- **Work instructions**:
Below are lines of data, and only some are wanted. Please repeat exactly those from the line that has "Task: Toggle Show views private to users" through the line that has "Click the Google".

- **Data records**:
☆ ☆ ☆ ☆
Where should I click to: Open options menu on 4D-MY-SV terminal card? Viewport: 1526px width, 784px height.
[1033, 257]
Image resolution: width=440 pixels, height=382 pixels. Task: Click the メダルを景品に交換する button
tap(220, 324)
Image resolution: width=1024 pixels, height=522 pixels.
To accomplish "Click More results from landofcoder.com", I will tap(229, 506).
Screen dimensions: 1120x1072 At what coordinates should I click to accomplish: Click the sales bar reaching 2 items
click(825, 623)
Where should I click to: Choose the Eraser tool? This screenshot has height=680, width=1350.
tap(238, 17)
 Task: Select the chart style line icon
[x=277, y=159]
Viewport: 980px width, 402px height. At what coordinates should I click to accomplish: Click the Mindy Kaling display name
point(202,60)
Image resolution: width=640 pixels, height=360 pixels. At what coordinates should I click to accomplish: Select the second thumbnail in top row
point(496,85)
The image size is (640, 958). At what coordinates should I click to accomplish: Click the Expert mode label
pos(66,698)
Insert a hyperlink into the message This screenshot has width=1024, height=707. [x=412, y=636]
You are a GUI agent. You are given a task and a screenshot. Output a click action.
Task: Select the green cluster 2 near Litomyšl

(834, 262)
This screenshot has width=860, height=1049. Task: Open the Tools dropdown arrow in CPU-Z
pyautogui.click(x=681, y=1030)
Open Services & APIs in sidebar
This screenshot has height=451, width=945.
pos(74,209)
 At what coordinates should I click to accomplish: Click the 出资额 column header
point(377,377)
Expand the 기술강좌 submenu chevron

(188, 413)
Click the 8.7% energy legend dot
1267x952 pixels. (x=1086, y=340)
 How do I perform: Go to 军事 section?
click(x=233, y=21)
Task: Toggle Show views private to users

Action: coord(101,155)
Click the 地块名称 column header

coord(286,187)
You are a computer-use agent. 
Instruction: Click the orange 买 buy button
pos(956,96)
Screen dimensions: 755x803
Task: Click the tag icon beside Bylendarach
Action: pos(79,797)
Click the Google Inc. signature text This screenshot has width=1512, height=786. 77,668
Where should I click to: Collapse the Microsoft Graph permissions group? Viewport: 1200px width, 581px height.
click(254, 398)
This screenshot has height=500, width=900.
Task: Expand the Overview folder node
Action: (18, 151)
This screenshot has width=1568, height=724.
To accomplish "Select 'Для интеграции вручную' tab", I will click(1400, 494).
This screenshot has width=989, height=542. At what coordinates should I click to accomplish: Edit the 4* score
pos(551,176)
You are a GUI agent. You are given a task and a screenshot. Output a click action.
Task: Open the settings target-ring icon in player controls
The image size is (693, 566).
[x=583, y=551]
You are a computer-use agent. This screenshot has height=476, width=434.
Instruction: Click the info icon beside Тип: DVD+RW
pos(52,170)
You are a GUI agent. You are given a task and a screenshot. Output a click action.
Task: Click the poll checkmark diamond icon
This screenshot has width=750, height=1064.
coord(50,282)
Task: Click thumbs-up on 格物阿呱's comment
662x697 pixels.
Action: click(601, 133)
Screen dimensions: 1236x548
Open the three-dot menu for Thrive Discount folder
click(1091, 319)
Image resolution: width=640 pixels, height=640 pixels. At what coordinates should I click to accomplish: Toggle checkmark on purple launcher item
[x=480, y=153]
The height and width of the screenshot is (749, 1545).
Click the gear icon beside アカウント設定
☆ ☆ ☆ ☆
- **Answer area**:
Task: Toggle Show views private to users

Action: coord(101,155)
Click the 地块名称 column header

coord(286,187)
You are a computer-use agent. 
Instruction: Click the orange 买 buy button
pos(956,96)
Screen dimensions: 755x803
Task: Click the tag icon beside Bylendarach
Action: pos(79,797)
Click the Google Inc. signature text This screenshot has width=1512, height=786. 77,668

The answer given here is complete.